Cattle TB still 'single biggest problem' - Wales chief vet
Bovine TB is the "single biggest problem" facing animal health and welfare in a generation, Wales's chief veterinary officer has said.
After 11 years in the role, Prof Christianne Glossop told BBC Wales: "There hasn't been a day gone by where I haven't been focusing on TB."
She defended the Welsh Government's efforts to fight the disease, after accusations of "dithering" by unions.
Farmers' leaders have renewed calls for a badger cull.
They claimed at the Royal Welsh Show in Llanelwedd that post-Brexit trade deals could be at risk.
Government statistics show 8,103 cattle were slaughtered in Wales as a result of bovine TB in 2015 - up more than a quarter on 2014, when 6,378 cattle were killed.
Prof Glossop said it was important not to judge the eradication programme in Wales based on one indicator alone.
"If we're winning the battle we have to understand everything about the disease.
"We are digging deeper into the farms that have TB, we are testing harder, we're using more sensitive tests and we're also taking more animals that have an inconclusive reaction.
"The aim is to get infection out of the farm as quickly as possible - and as a result of that we are taking more animals right now."
- Nearly 95% of Wales' 11,600 herds of cattle were TB-free during the first quarter of 2016
- There are 200 fewer herds under restriction than three years ago - but that still leaves 626
- There have been 215 new incidents, while 167 herds had restrictions lifted
- Carmarthenshire and Pembrokeshire still account for around half of incidents, while there are very few in north west Wales
Since the start of the Welsh Government's TB eradication programme in 2008 there has been a 37% reduction in incidents of TB.
Prof Glossop said about 5% of farms in Wales were currently experiencing problems.
'Political hot potato'
But the issue is concentrated, with far higher incidence levels in west Wales and along the border with England.
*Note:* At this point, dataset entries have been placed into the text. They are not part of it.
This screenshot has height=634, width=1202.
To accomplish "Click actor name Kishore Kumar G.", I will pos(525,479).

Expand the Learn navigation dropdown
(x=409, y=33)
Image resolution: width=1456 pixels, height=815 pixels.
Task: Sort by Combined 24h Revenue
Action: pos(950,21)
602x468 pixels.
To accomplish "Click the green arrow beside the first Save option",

Farming unions have urged the government to cut its losses and scrap what they say is "pointless and costly" trial.
Prof Glossop said it was too early to tell whether it had worked or whether the government would restart the project in 2017.
"Should we be in a position to access vaccine next year we'd have to look at computer modelling and ask is a fifth year of vaccine in one area going to deliver benefits that are worth the cost," she said.
"It's an expensive business and very labour intensive".
Gareth Richards, a dairy farmer from Abergwili in Carmarthen whose farm has been hit three times by bovine TB, described the government's efforts to eradicate the disease as "basically terrible".
He added: "It's too much of a political hot potato and it's decimating the Welsh countryside as a result."
FUW president Glyn Roberts said: "We know that the current rates of bovine TB may represent a significant threat in terms of meat and dairy exports once we are outside the EU, and there is a real risk that our current TB status could be used against us during trade negotiations.
"This means that we have to proactively address the problem, otherwise we might jeopardise all UK trade negotiations with Europe."
This autumn will see the return of badger culling in England, with pilot culls ongoing in Gloucestershire, Somerset and Dorset.
Prof Glossop will address farmers at a seminar at the FUW pavilion at the Royal Welsh Showground on Wednesday on the issue of tackling bovine TB in future.
Rural Affairs Secretary Lesley Griffiths has made a commitment to making a statement on the programme early in the autumn.
"There is more work being done over the summer," she told BBC Wales. "I know it's an area of great concern to farmers."